View Florence Griswold Museum in a larger map
Visit our Tour Destination: Connecticut page to see the entire tour of the state’s Save America’s Treasures sites.
The Treasure: The Griswold House itself is a treasure, capturing the changing roles of an elegant Connecticut mansion originally built at the peak of Old Lyme ’s prosperity as a maritime
center. As the Florence
Griswold Museum
received two Save America’s Treasures
grants, this is the first of two entries (the second will focus on the art
treasures within the historic house).
Accessibility: The
Florence Griswold Museum
is open Tuesday through Saturday from 10 to 5 and Sunday from 1 to 5.
The Griswold House, designed by Samuel Belcher. Photo courtesy of the Florence Griswold Museum. |
The town of Old
Lyme went through a boom period from the American
Revolution through the 1820s. Located at the confluence of the Connecticut River and Long Island Sound, Old Lyme
established itself as a center of the coastal shipping industry, largely
through shipyards that built the great steamships that dominated the seas at
that time. When William Noyes decided that he needed an elegant mansion in the
most fashionable section of town, he turned to the architect Samuel Belcher, who
had a reputation as both a skilled shipwright and a master builder. The
house that Belcher built for Noyes in 1817 was a late Georgian-style exemplar of Connecticut affluence
and respectability.
A young sea captain, Robert Griswold, purchased the 15-acre
estate in 1841. At first, the Griswold family prospered but as times
changed the family failed to maintain its wealth. Old Lyme’s steamboat industry
collapsed as the shipping industry turned away from steam toward wind power. After
several difficult decades of financial struggle, Robert Griswold died in 1882.
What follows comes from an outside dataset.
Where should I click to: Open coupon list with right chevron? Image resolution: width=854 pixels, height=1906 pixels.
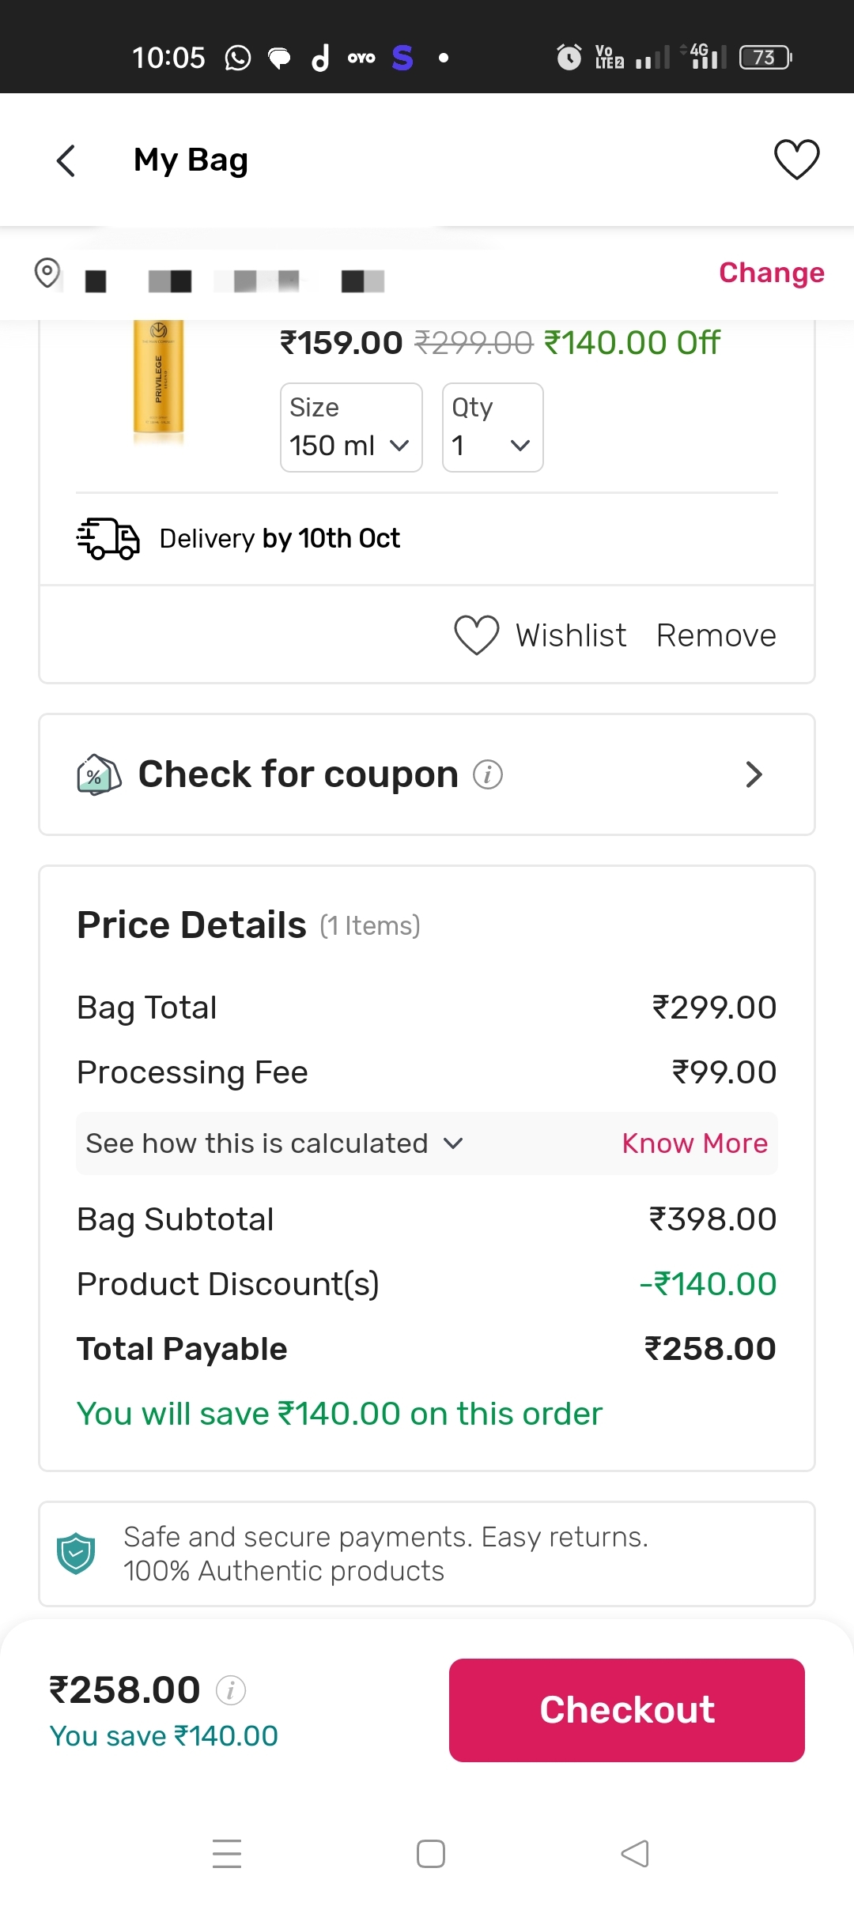(x=754, y=774)
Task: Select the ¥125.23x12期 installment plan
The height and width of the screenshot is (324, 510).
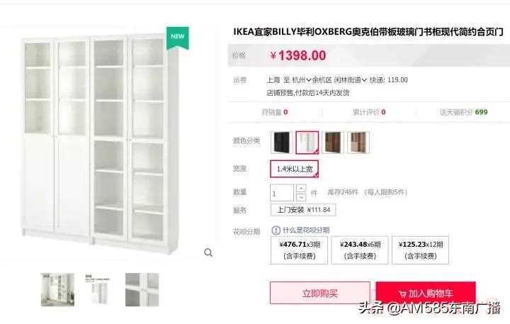Action: click(x=420, y=250)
He left the estate—and little else—to his wife Helen who now had responsibility
of caring for three unmarried daughters.
One of those daughters, Florence Griswold (1850-1937), would lead the
house into its next phase. At some point in the 1890s, the women began to offer
the estate as an informal summer boardinghouse, accepting payment from urban
residents looking for a bucolic summertime retreat. In 1899, the year that
Helen died, Florence
welcomed Henry Ward Ranger, a tonalist landscape painter, to their
boardinghouse. Ranger was enchanted with the location and proposed the idea to Florence that the
Griswold House might make a fine art colony. The fortunes of the house were
about to rise again…
The hallway restored to its 1910 appearance following the 2005-2006 restoration. Photo by Joe Standart, courtesy of the Florence Griswold Museum. |
Other Recommended
Sites: Like to explore artist homes, studios, and art colonies?
The National Trust for Historic Preservation offers a handy Historic Artist’s Homes and Studios search engine with
information on 30 important arts sites located throughout the country. Connecticut has
three: The Florence Griswold Museum (of
course), the Bush-Holley Historic Site, and Weir Farm National Historic Site.
To explore Connecticut life
long before the Griswold House was built, you can travel eastward down the
coast to Guilford .
The Henry Whitfield State Museum
dates to 1639, making it Connecticut ’s oldest
standing house as well as the oldest stone house in all New
England .
In nearby Old Saybrook, there’s a small museum dedicated to
another strong-minded woman. Katharine Hepburn called this beautiful section of
Connecticut her home, and the Katharine Hepburn Cultural Arts Center
(affectionately called The Kate) is the town’s tribute to her. Its 250-seat theater keeps a
busy schedule and there’s a small museum within it that honors Hepburn’s many
impressive achievements on film and on the stage.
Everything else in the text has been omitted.